SeqPHASE is a web software that converts FASTA sequence alignments into the input file format requested for haplotyping using PHASE (http://stephenslab.uchicago.edu/software.html) and transforms PHASE output files back into FASTA. SeqPHASE is particularly geared towards molecular ecologists who use PHASE to find out the haplotypes of nuclear sequence markers from direct sequencing, but may be useful to others as well.

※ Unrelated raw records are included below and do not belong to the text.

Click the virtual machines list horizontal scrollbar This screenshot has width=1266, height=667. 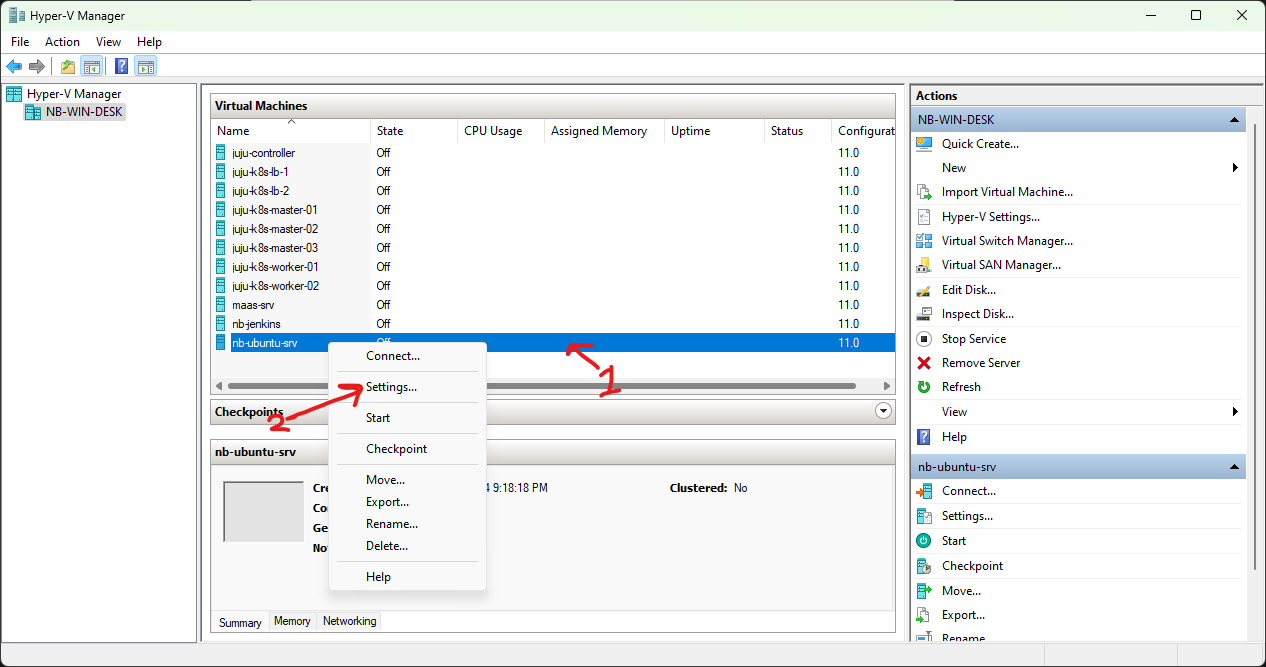tap(540, 386)
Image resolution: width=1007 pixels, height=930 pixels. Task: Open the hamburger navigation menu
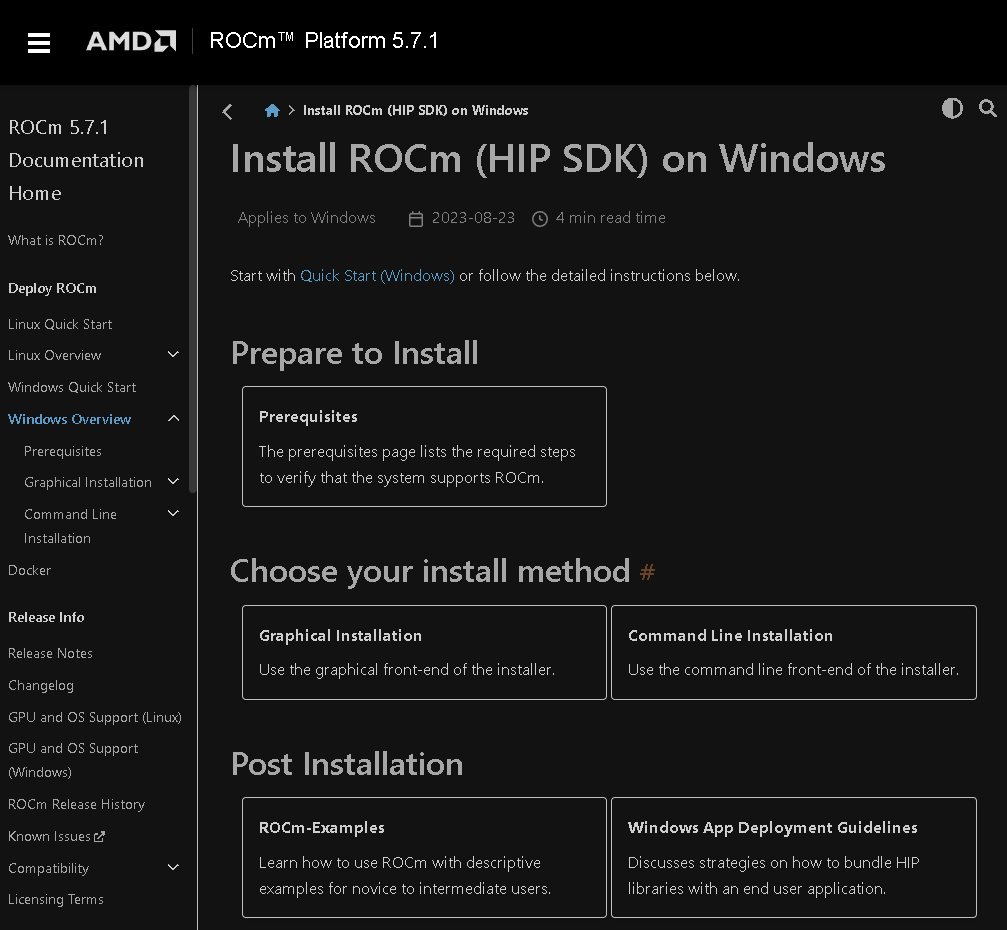(x=38, y=42)
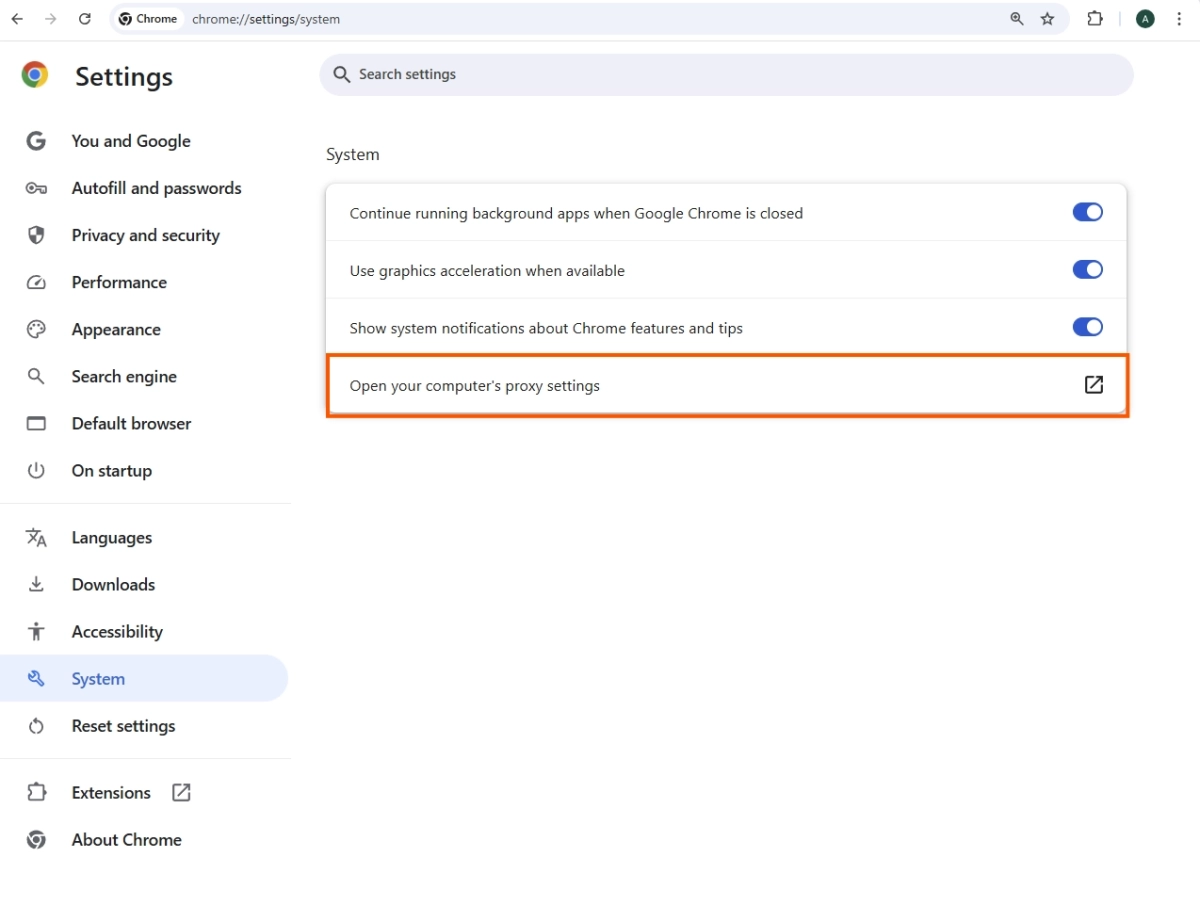The image size is (1200, 922).
Task: Select Reset settings in sidebar
Action: [x=123, y=725]
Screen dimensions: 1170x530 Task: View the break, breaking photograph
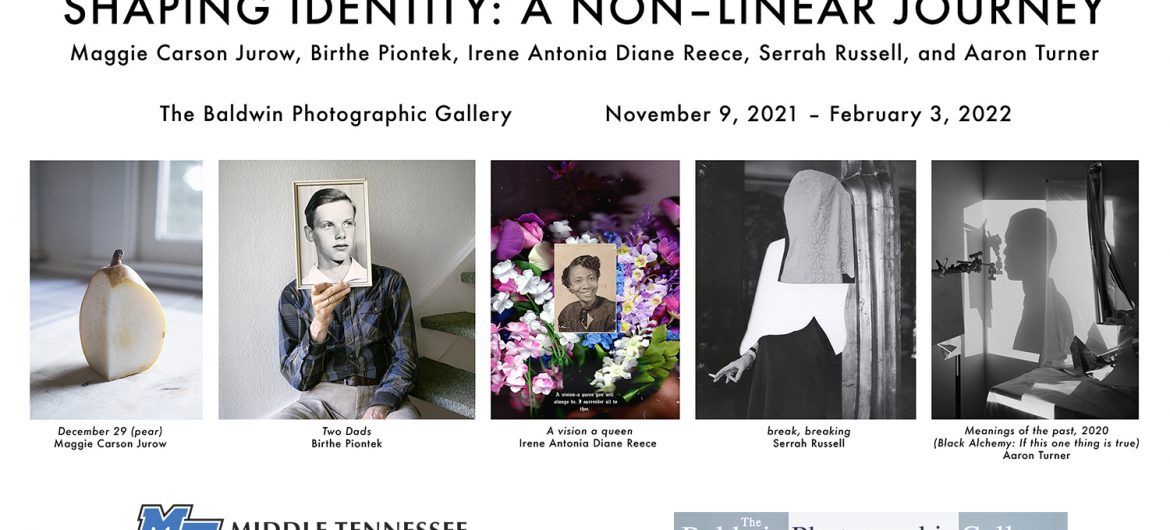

Symbols accepted in the alignments are A (adenine), T (thymine), C (cytosine), G (guanine), W (adenine or cytosine), Y (cytosine or thymine), K (guanine or thymine), M (adenine or cytosine), S (cytosine or guanine), R (adenine or guanine), N and ? (missing information), and - (indel). After the user hits the Submit button on the web form, SeqPHASE starts by verifying that all sequences have the same length, that they contain only authorized symbols and that sequences all have different names. It then removes constant positions, inventories variable positions for which more than two possible nucleotides are found and creates up to three files: one .inp necessary to run PHASE, one .known detailing which phases are known (if any) and one .const recording the constant positions that were removed from the alignment (if any). Since PHASE does not accept letters for multistate characters, nucleotides are written into the .inp file as numbers based on alphabetical order as a mnemonic: -1 or ? for missing information (depending on whether the position displays two or more than two different nucleotides), 0 for indel, 1 for A, 2 for C, 3 for G and 4 for T. Depending on the properties of the dataset submitted, a suitable command syntax for running PHASE is suggested on the output webpage; for more information and other possible options, please refer to the PHASE 2.1 documentation (http://stephenslab.uchicago.edu/instruct2.1.pdf)

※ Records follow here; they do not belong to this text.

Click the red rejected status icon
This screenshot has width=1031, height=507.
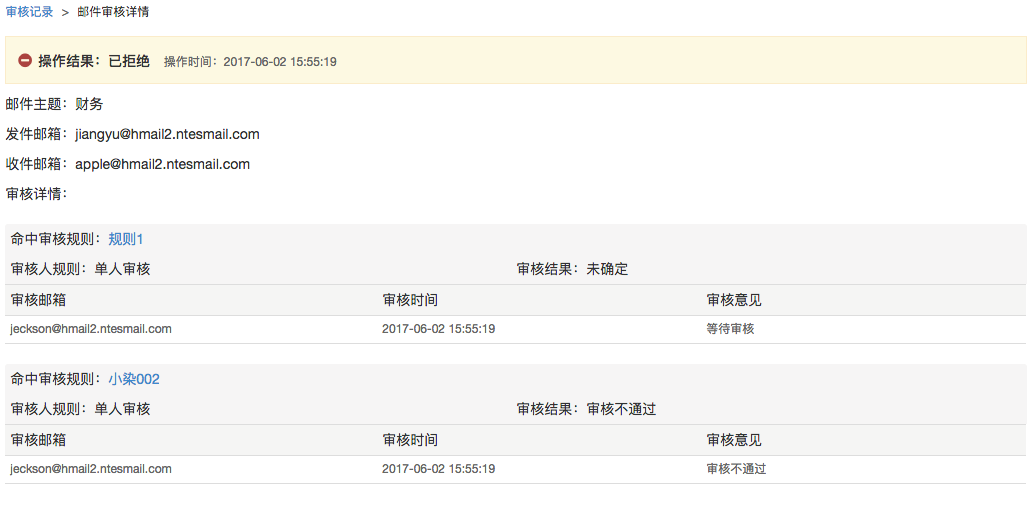tap(25, 61)
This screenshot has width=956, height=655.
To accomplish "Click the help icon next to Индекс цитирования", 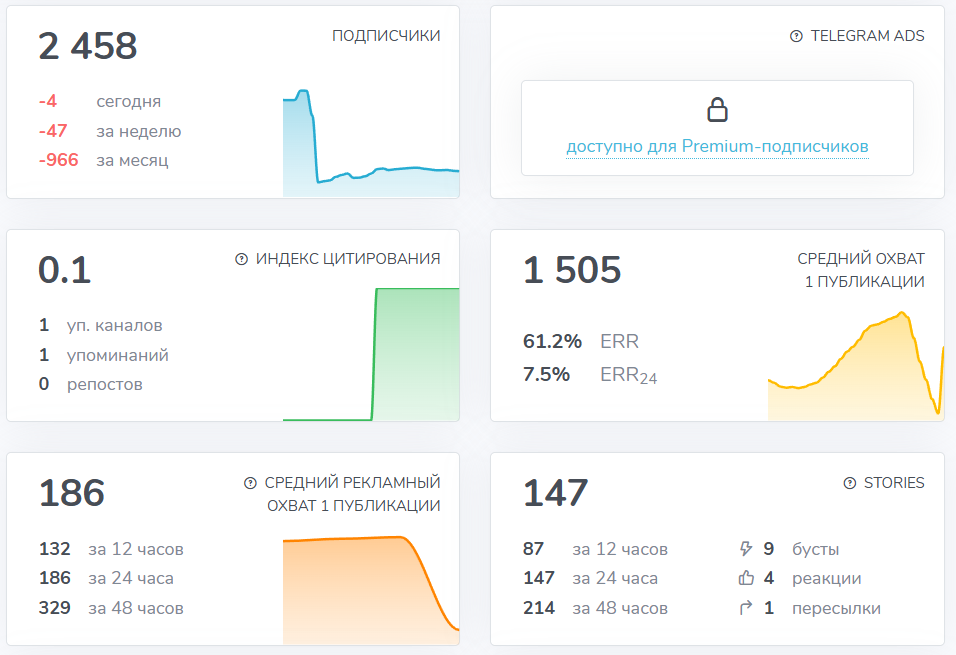I will click(x=241, y=259).
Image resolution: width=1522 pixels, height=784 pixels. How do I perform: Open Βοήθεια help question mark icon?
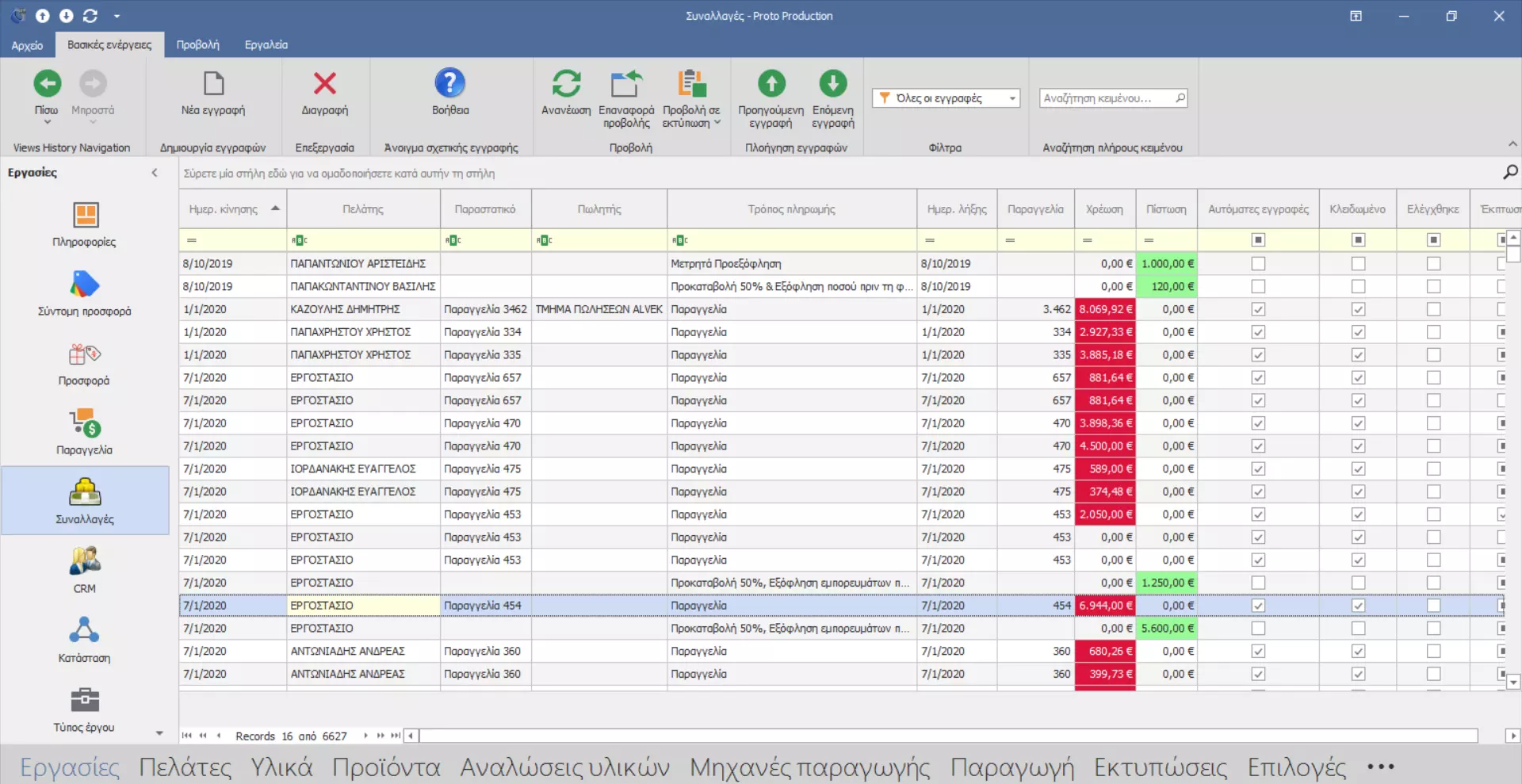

Instead of generating PHASE input files from a single FASTA alignment, which would require users to specify manually what phases are already known (for instance from cloning) and what individuals need to be phased, SeqPHASE takes as input two separate FASTA files: one for homozygous individuals and heterozygotes to be phased (with one sequence per individual), and a second one for heterozygotes whose phases are already known (with two sequences per individual). In the alignment of phased heterozygotes, the names of the two sequences of each individual should differ only by their last character (e.g., 'indiv3a' and 'indiv3b'). Heterozygous individuals whose two haplotypes differ only by one substitution or insertion/deletion can be indifferently entered in the first or the second alignment since haplotyping is trivial in such case.
In the PHASE output files, nucleotides are represented by numbers and constant positions are omitted: thus, using these files to find out the actual haplotype sequences can be a tedious and error-prone operation. This is the reason why a second script was written, taking as input the .const file generated during Step 1 and the .out or .out_pairs PHASE output file, and returning a FASTA alignment of haplotype sequences (if the .const file box is left empty, a FASTA alignment containing only the variable positions is generated). If a .out file is inputted, a list of phased haplotypes is returned as FASTA with 1-letter IUPAC indetermination code letters (R, W, M, Y, S or K, see above) at positions where phase certainty is inferior to a certain threshold (90% using PHASE default running options; this probability threshold can be modified by running PHASE using the -p and -q options, see PHASE documentation). If a .out_pairs file is inputted, a list of all possible haplotype pairs for each individual is returned as FASTA with their respective probability indicated between parentheses. Since FASTA alignments normally cannot accommodate two sequences bearing exactly the same name, the two haplotypes of each newly phased individual receive this individual's name with "a" or "b" appended.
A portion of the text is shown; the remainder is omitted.